However if anyone is interested I have an used 18" for sale. About a $100 bill would buy it. It needs a motor as it probably had a 3 phase on it and the fellow I bought it from probably took it off. It looks to be in fairly good shape otherwise. Needs a bit of cleaning and probably some tuning but looks sound.
I bought it because when running the store/shop in town I was going to set it up there and bring my 14" home but now that we have semi retired and sold the in-town shop everything came home to our new shop and I don't need two of them.
We are just across the border from Port Huron, MI if anyone is interested.
Nick


----------



## auto.pilot

I am interested in the power hacksaw and live in michigan.  I will send you a private message.  Thanks. Jim


----------



## Rbeckett

aametalmaster said:


> I would give my left nut for that machine...Bob


Bob, 
Youre not really offering much there.  I heard you were already a gomer ( a one nutted Bull).......  Just kidding and having a little light hearted fun at your expense.  Glad to see ya back around again too.
Bob


----------



## Toolslinger

I'm pretty sure you can still get a new power hack, but damned if I recall who was making it...

The way I look at them is this.  They cut heavy stock, really well.  It depends on the piece you're cutting really, but you can get some insanely aggressive blades for them that will really plow through chips.  Yea, the bandsaw never stops cutting, but in the right setting the power hack will still out cut them.  Given the choice, I'd get a power hack as 99% of what I cut is done on my cold saw.  The only thing I ever need to cut that it can't handle is really big stuff like I beams and big channel.  Sure, I could do all that with a bandsaw, but they're far more fussy... I've never had a power hack not cut square, bandsaws on the other hand seem to cut diagonals better than straight...  In my case it would live in the warehouse and get dragged out when needed once a year or so.  I suspect that the hack would put up with that kind of treatment better than a band.

If I didn't have the cold saw, I'd likely get an abrasive chop before a horizontal band... Just a better setup for the kind of work we do...
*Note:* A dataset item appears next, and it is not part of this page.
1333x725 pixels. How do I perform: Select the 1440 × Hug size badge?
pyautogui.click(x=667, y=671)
On top of that, my father has a hack out at the family farm, and there are a lot of good memories associated with that dinosaur... Its pleasant to watch, and even listen to... Some day I'll have to restore that beast, but until then, it'll just keep cutting down in the basement of the barn...

-Tim


----------



## aametalmaster

Rbeckett said:


> Bob,
> Youre not really offering much there.  I heard you were already a gomer ( a one nutted Bull).......  Just kidding and having a little light hearted fun at your expense.  Glad to see ya back around again too.
> Bob



Thanks. My wife says you are right ...Bob


----------



## Phil Morris

I sold my horizontal bandsaw as soon as I got my power hacksaw up and going.  As was mentioned a couple of times, the hacksaw cuts straighter than the bandsaw I had and the cost per cut is dramatically cheaper.  It also has enough gizmosity to make it fun to watch and since I am also a vintage machine freak, the power hack wins hands down.
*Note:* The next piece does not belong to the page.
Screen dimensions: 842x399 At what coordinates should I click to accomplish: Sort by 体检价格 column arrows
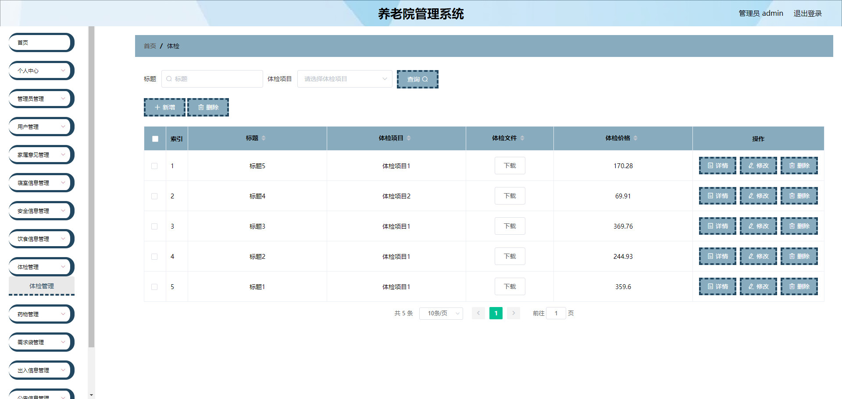coord(635,138)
My little Covel/Craftsman on custom stand:




Phil


----------



## Hawkeye

That looks pretty much like mine, except that the cast iron arm weight and vise were missing and the connecting rod was broken when I got mine. Nice old machine. And, like a shaper or a campfire, you can't help but stare at it when it's going.


----------



## desbromilow

My dad has an old unit which uses "normal" hacksaw blades  - 10" long from memory
the blade guide has an inclined bronze block which lifts the frame on the reverse stroke, and lowers the blade on the forward stroke.
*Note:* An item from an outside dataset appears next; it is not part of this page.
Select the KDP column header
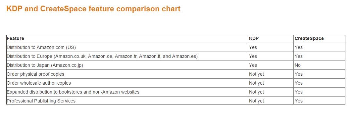Image resolution: width=351 pixels, height=121 pixels. click(271, 38)
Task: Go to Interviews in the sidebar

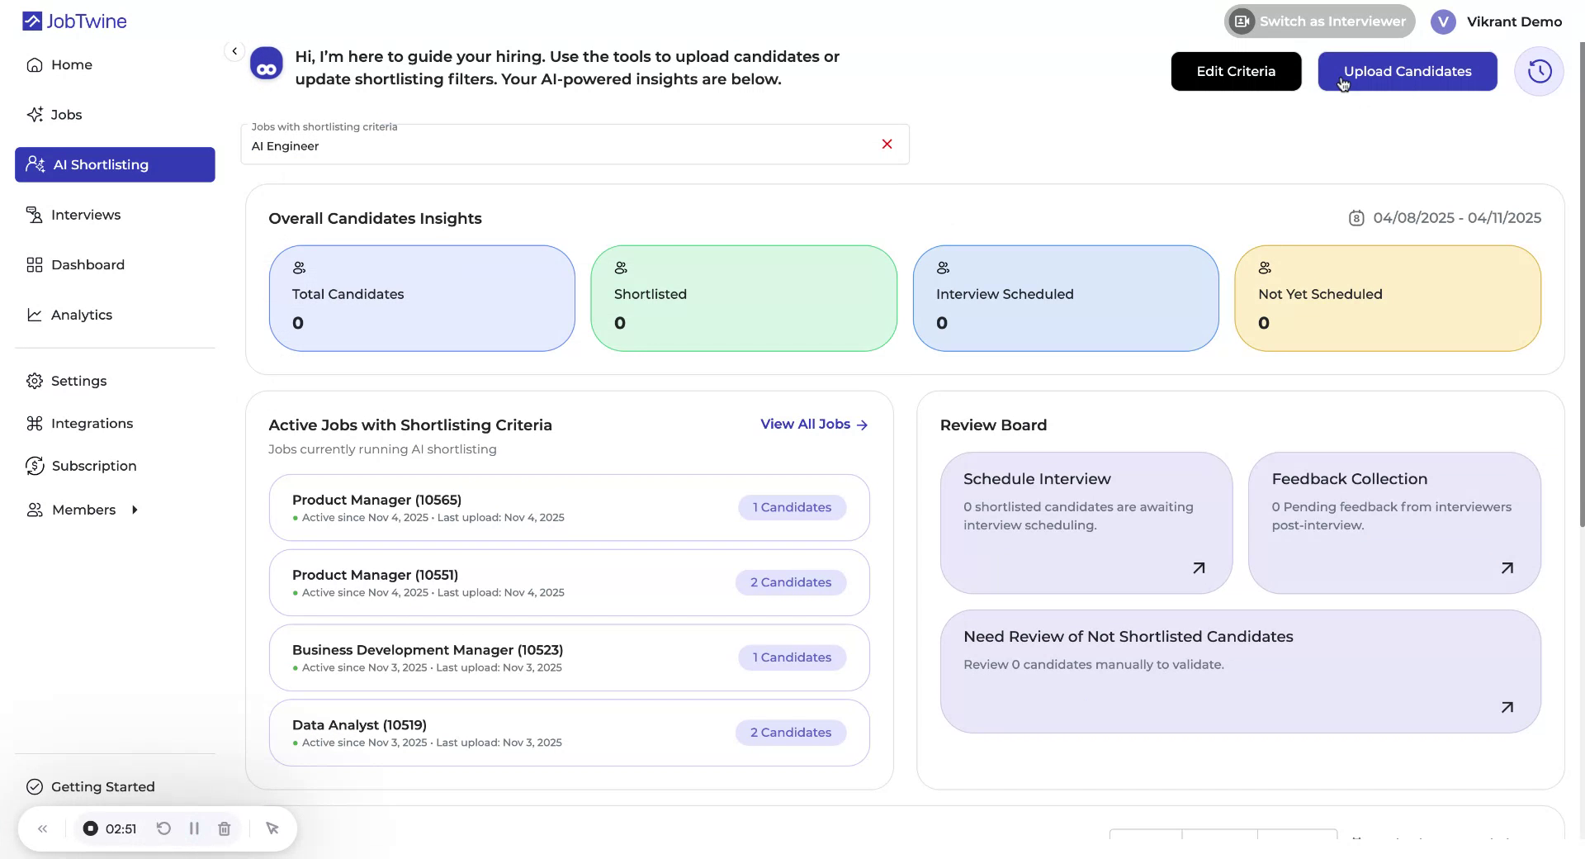Action: click(85, 215)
I think from memory the motor drives the crank via a wormgear to get the speed down to a sensible range.

once I get photos working, i'll send through some photos, or if you can wait until October, I can get nameplate details.


----------



## Terrywerm

I've got a power hacksaw and love it. It's great to watch as it goes about it's business, or I can keep an ear on it while I am doing something else. It is far less fiddley than a bandsaw, the blades are far cheaper and last much longer, too.  Of course as others have said, it cuts straighter as well. 

In an ideal world I would have three saws: One large power hacksaw like I currently have, to be used for cutting large, thick pieces. A second small power hacksaw that uses regular 10 inch hacksaw blades and fits on the benchtop would be ideal for cutting thinner bars. Thirdly a vertical bandsaw would be nice to have for some of those special projects.

My current power hacksaw was obtained for a very good price (free, but I spent a little over a hundred bucks for fuel to go get it).  It had a three phase motor on it, so I had to buy a different motor for it, which I managed to get on clearance at a local Tractor Supply store. The worst thing was that I had to completely dissassemble it so that I could degrease all of it, it was absolutely filthy. Once it was all cleaned up I reassembled it so that I could get some use out it and make sure that it doesn't have any other problems before I disassemble it again to strip and repaint it. It needs a little TLC here and there, but nothing serious. I hope to strip it down next spring and give a total overhaul and repaint.


----------